#### Work instruction
Skipping all pictures, print exactly the lines below from the one with "The image size" through the final line.

#### Given data
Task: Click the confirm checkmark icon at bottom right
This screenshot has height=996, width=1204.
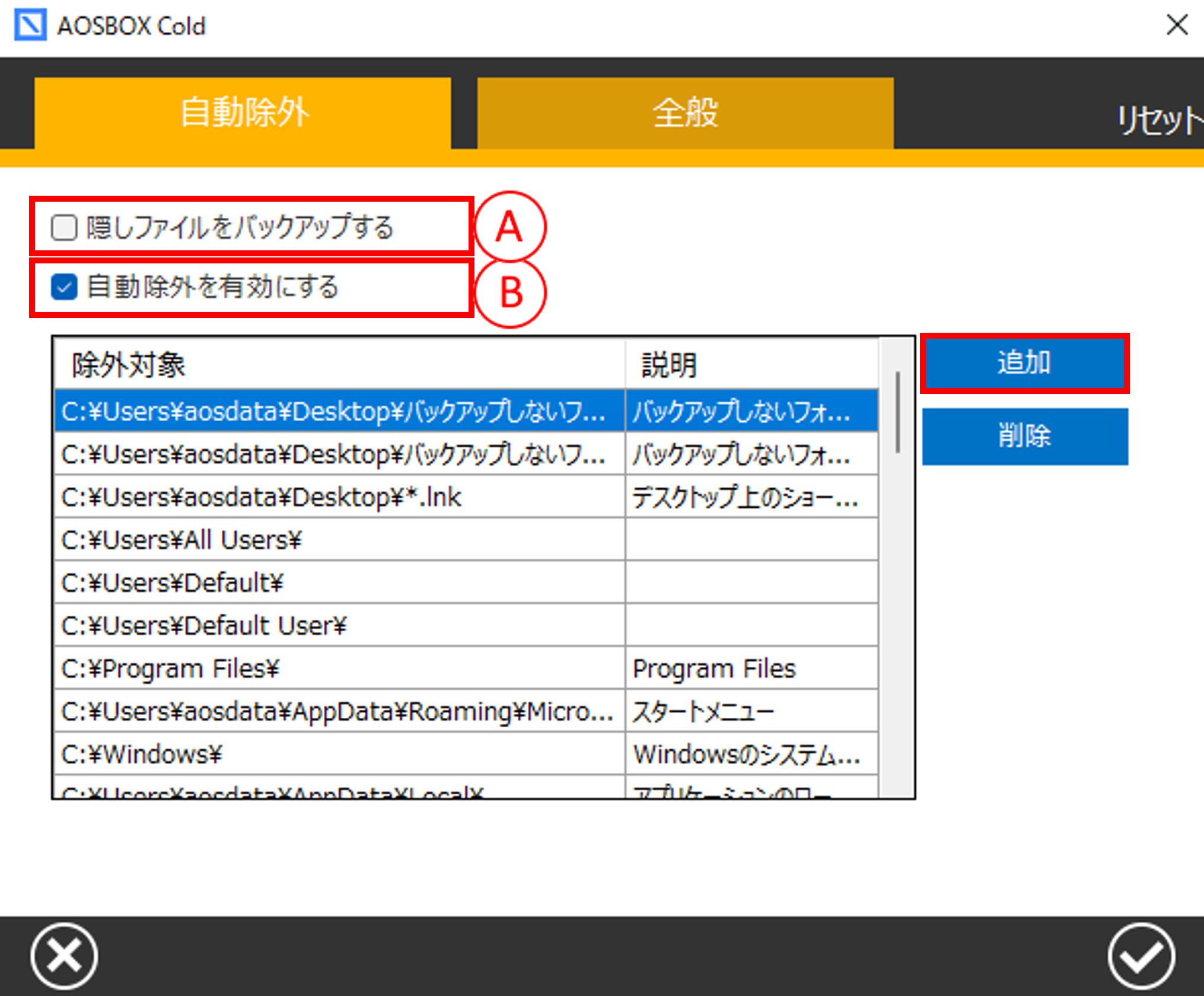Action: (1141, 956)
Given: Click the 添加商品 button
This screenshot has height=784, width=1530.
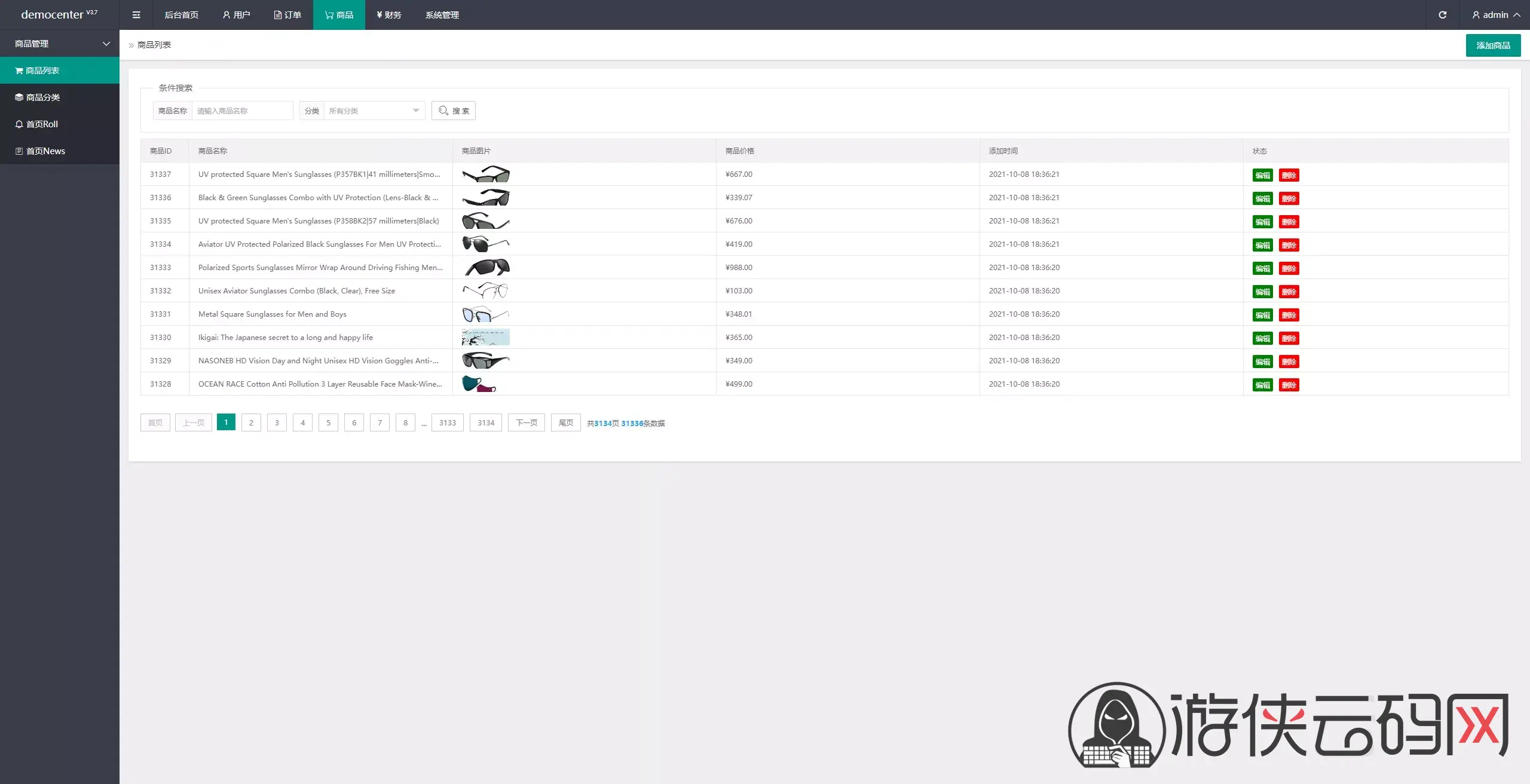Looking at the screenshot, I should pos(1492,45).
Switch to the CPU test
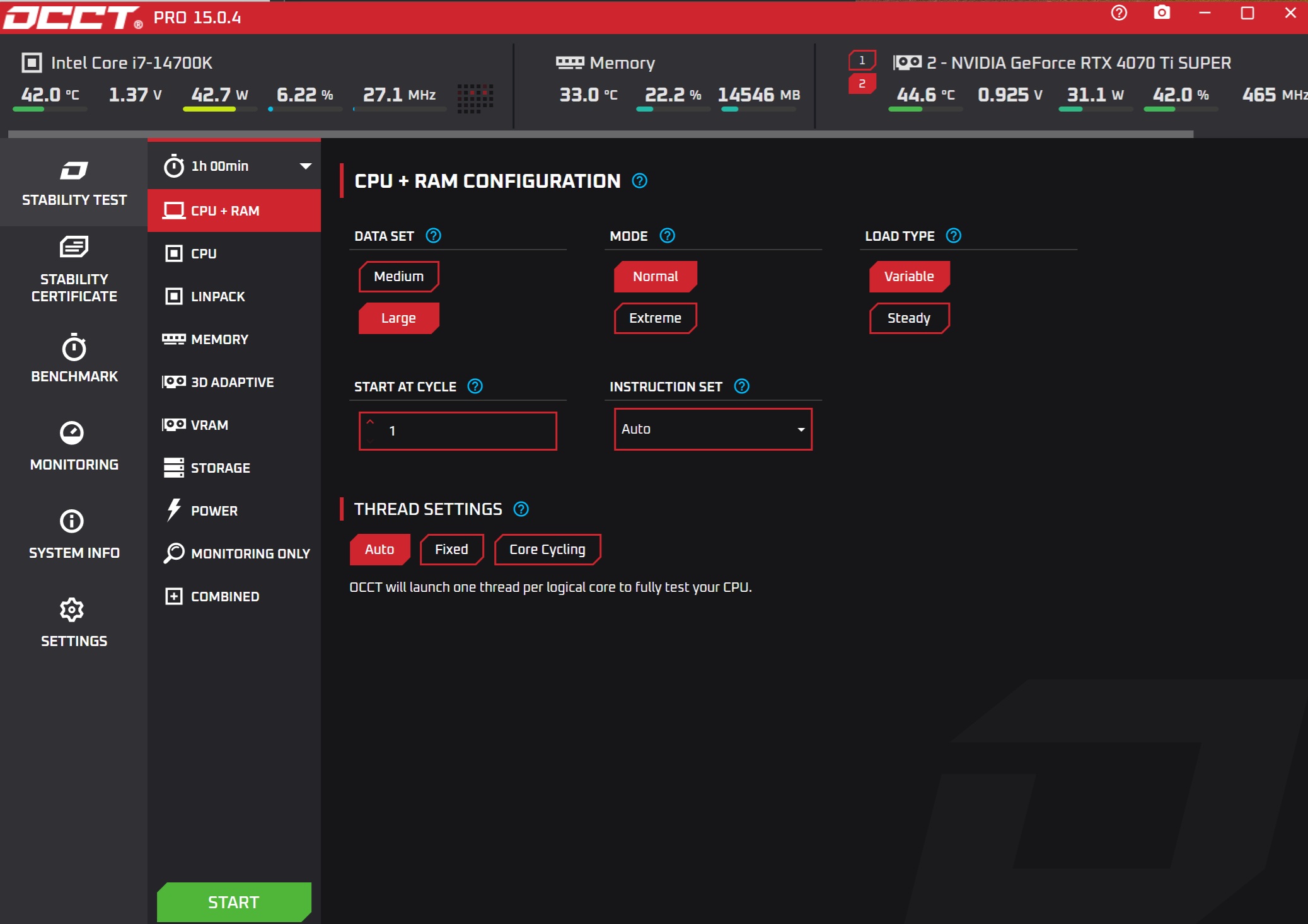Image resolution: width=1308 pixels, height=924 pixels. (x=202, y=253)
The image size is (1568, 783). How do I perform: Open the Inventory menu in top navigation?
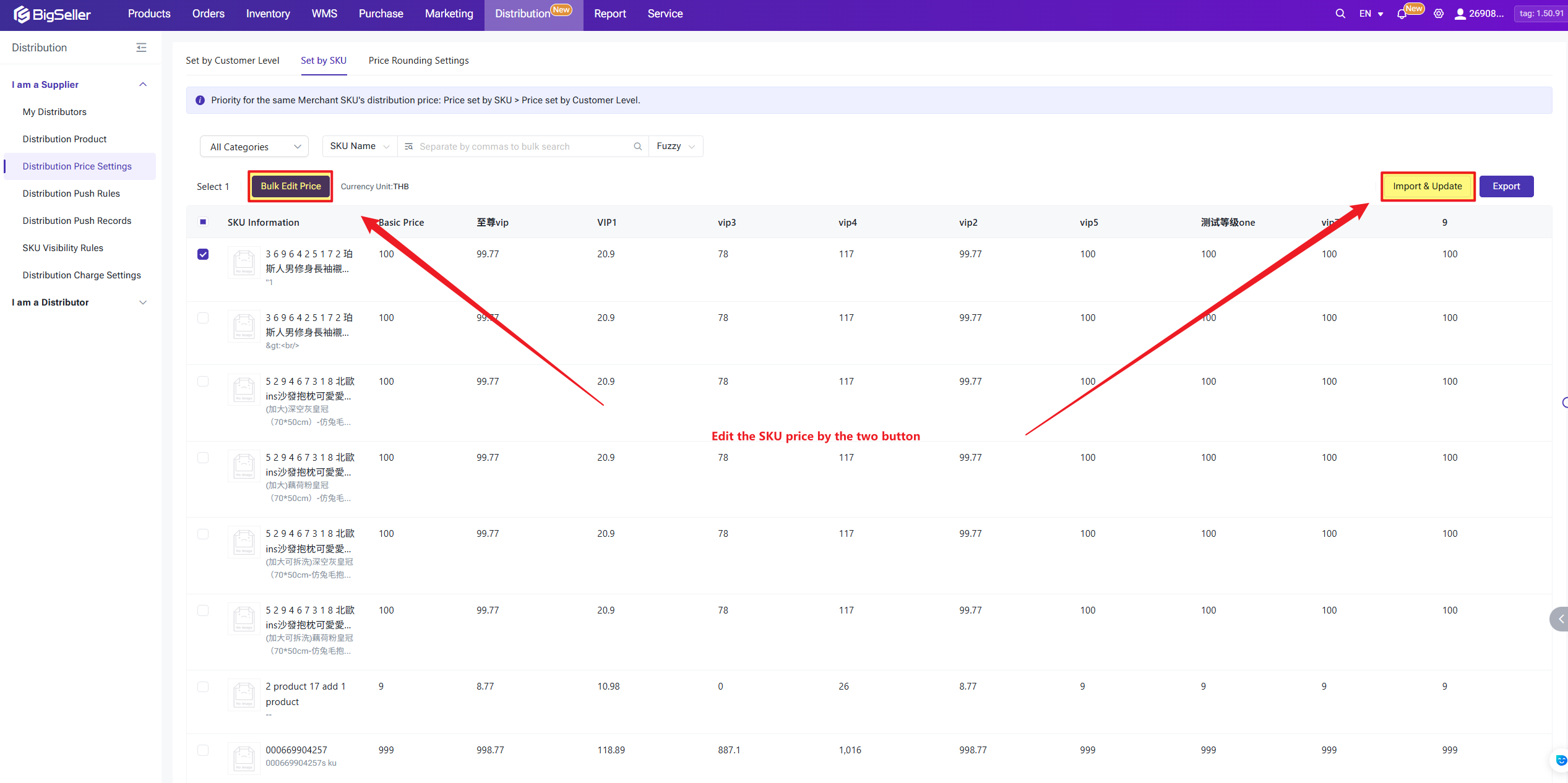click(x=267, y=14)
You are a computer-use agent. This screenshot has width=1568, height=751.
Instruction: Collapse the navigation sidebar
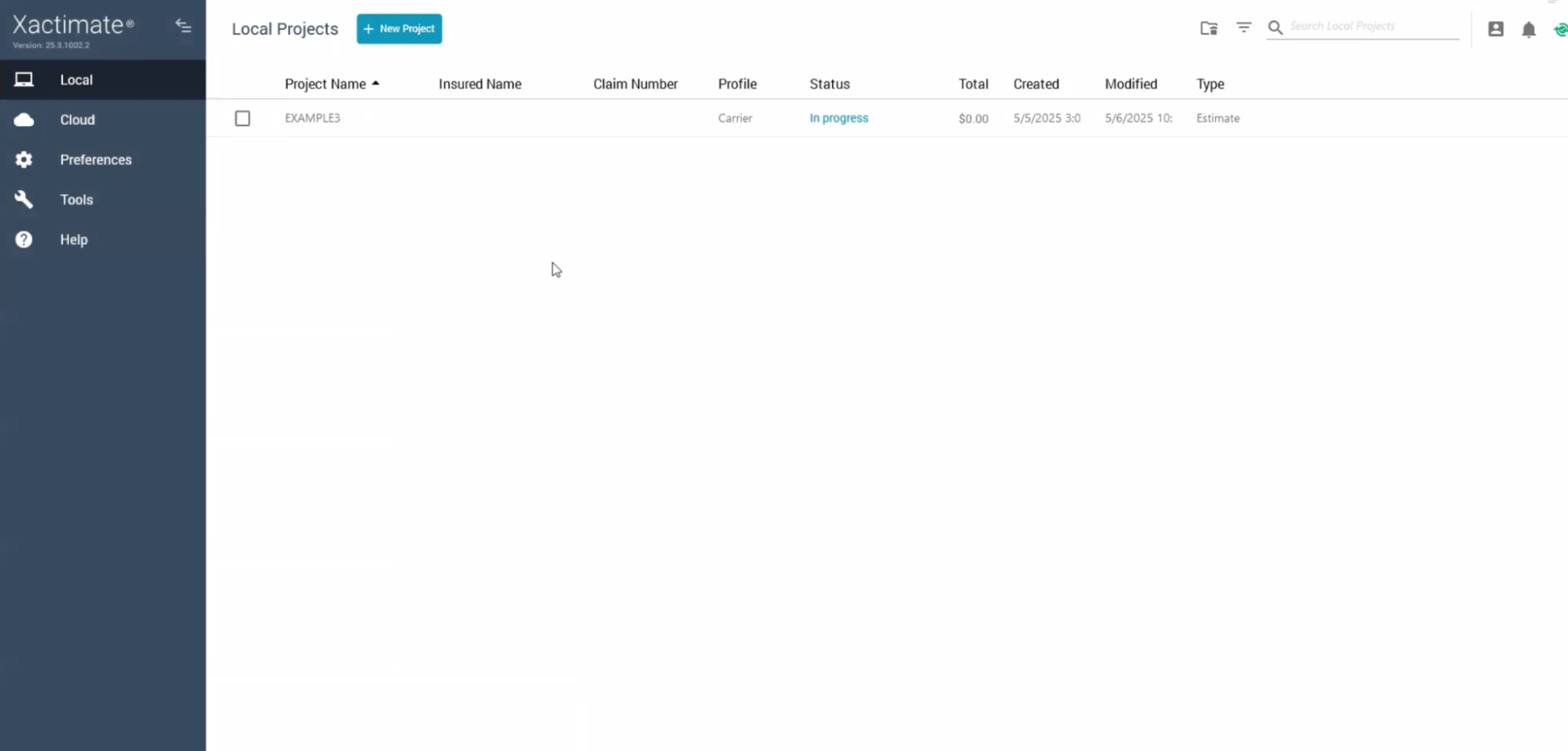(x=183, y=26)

#### Answer section
The image size is (1568, 783). How do I perform: Open the Inventory menu in top navigation?
click(x=267, y=14)
You are a computer-use agent. This screenshot has width=1568, height=751.
Instruction: Collapse the navigation sidebar
(x=183, y=26)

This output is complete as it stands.